*TASK STATEMENT*
Please transcribe the data that follows, keeping every line exact.
*** SUPPLIED ENTRIES ***
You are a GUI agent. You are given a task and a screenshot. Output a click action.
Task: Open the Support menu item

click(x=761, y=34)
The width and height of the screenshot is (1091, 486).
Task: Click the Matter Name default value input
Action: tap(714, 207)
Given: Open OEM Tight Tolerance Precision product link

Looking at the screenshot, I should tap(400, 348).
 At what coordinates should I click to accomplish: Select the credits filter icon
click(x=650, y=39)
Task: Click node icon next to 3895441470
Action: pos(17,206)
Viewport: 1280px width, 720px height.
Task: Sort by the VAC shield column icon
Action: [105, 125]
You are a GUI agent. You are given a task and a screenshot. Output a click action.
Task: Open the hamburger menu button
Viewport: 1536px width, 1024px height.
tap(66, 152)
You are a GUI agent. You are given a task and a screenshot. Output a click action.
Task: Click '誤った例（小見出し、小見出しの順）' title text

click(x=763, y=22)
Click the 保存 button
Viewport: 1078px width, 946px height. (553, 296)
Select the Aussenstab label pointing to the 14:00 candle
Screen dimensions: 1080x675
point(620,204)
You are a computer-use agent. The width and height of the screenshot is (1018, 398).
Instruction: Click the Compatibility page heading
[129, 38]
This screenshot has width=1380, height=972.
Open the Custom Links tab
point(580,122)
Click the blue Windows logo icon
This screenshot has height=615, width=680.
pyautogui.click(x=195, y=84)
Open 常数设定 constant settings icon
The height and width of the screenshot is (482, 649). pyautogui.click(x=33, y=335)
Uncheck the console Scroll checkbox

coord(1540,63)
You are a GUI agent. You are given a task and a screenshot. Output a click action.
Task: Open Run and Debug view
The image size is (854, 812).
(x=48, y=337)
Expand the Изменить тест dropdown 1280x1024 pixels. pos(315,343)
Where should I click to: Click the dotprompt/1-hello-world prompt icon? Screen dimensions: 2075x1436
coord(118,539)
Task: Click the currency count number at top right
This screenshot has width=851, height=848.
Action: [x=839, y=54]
*** End of SUPPLIED ENTRIES ***
*RESPONSE TO THIS EXERCISE*
You are a GUI agent. You are given a task and a screenshot. Output a click action.
Task: Open the Support menu item

click(x=761, y=34)
The width and height of the screenshot is (1091, 486).
Task: Click the Matter Name default value input
Action: tap(714, 207)
Given: Open OEM Tight Tolerance Precision product link

Looking at the screenshot, I should tap(400, 348).
 At what coordinates should I click to accomplish: Select the credits filter icon
click(x=650, y=39)
Task: Click node icon next to 3895441470
Action: pos(17,206)
Viewport: 1280px width, 720px height.
Task: Sort by the VAC shield column icon
Action: [105, 125]
You are a GUI agent. You are given a task and a screenshot. Output a click action.
Task: Open the hamburger menu button
Viewport: 1536px width, 1024px height.
tap(66, 152)
You are a GUI agent. You are given a task and a screenshot. Output a click action.
Task: Click '誤った例（小見出し、小見出しの順）' title text

click(x=763, y=22)
Click the 保存 button
Viewport: 1078px width, 946px height. (553, 296)
Select the Aussenstab label pointing to the 14:00 candle
Screen dimensions: 1080x675
point(620,204)
You are a computer-use agent. The width and height of the screenshot is (1018, 398).
Instruction: Click the Compatibility page heading
[129, 38]
This screenshot has width=1380, height=972.
Open the Custom Links tab
point(580,122)
Click the blue Windows logo icon
This screenshot has height=615, width=680.
pyautogui.click(x=195, y=84)
Open 常数设定 constant settings icon
The height and width of the screenshot is (482, 649). pyautogui.click(x=33, y=335)
Uncheck the console Scroll checkbox

coord(1540,63)
You are a GUI agent. You are given a task and a screenshot. Output a click action.
Task: Open Run and Debug view
The image size is (854, 812).
(x=48, y=337)
Expand the Изменить тест dropdown 1280x1024 pixels. pos(315,343)
Where should I click to: Click the dotprompt/1-hello-world prompt icon? Screen dimensions: 2075x1436
coord(118,539)
Task: Click the currency count number at top right
This screenshot has width=851, height=848.
Action: [x=839, y=54]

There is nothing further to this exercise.